早速家族一同でいただきましたが、大変美味しく、
皆で喜んでおります。いつもお気にかけていただき、
恐縮するばかりでございます。
時節柄、くれぐれもご自愛くださいませ。
まずはお礼まで申し上げます。
敬具
ビジネスのお礼
商談後のお礼
拝啓 時下ますますご清栄のこととお慶び申し上げます。
先日はお忙しい中、貴重なお時間をいただき
誠にありがとうございました。
○○についてのご説明をさせていただきましたが、
ご不明な点がございましたら、いつでもお申し付けください。
今後とも末永いお付き合いを賜りますよう、
よろしくお願い申し上げます。
敬具
お世話になった方へのお礼
拝啓 ○○の候、○○様におかれましてはますますご健勝のことと
お慶び申し上げます。
このたびは大変お世話になり、心より御礼申し上げます。
○○様のご尽力のおかげで、無事に○○を達成することができました。
今後ともご指導ご鞭撻を賜りますよう、
よろしくお願い申し上げます。
末筆ながら、○○様のますますのご活躍をお祈り申し上げます。
敬具
お見舞いのお礼
拝啓 ○○の候、皆様にはお変わりなくお過ごしのことと存じます。
先日は入院中にお見舞いにお越しいただき、
また温かいお心遣いをいただきまして、誠にありがとうございました。
おかげさまで○月○日に無事退院し、
自宅にて療養を続けております。
お見舞いの品に励まされ、回復に向かうことができました。
全快の折にはぜひお目にかかりたく存じます。
心ばかりですが快気祝いの品をお贈りいたしますので、
ご笑納いただければ幸いです。
敬具
メールでのお礼
略式ではありますが、メールでお礼を伝える場面も増えています。

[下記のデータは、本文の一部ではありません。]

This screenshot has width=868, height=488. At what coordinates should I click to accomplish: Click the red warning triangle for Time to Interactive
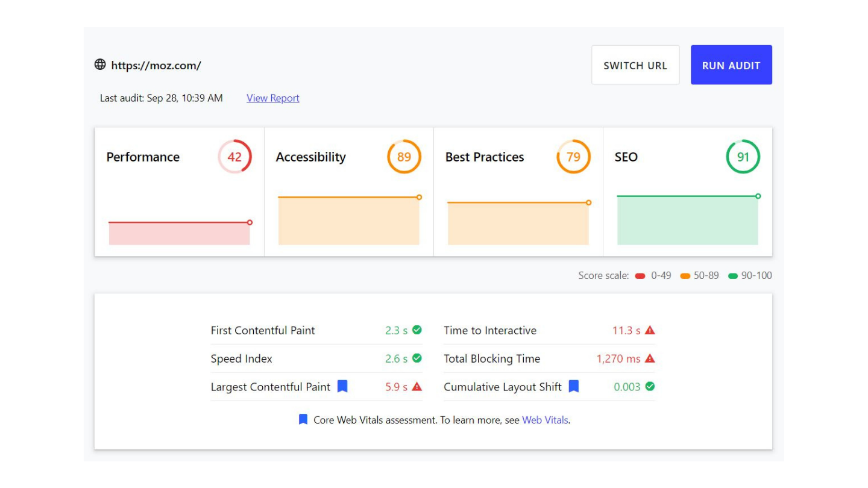pyautogui.click(x=650, y=330)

メールの場合は以下の点を意識しましょう。
- 件名にお礼の内容を明記する(「○○のお礼」)
- 簡潔でありながら感謝の気持ちが伝わる文面にする
- 送信はできるだけ早く(当日〜翌日中)
- 正式なお礼状を別途送る場合は、その旨を記す
まとめ
お礼状は感謝の気持ちを丁寧に伝える手段です。デジタルコミュニケーションが主流の現代だからこそ、手書きの手紙は相手に深い印象を残します。基本の構成を押さえ、自分の言葉で感謝を綴ることが、良いお礼状を書くコツです。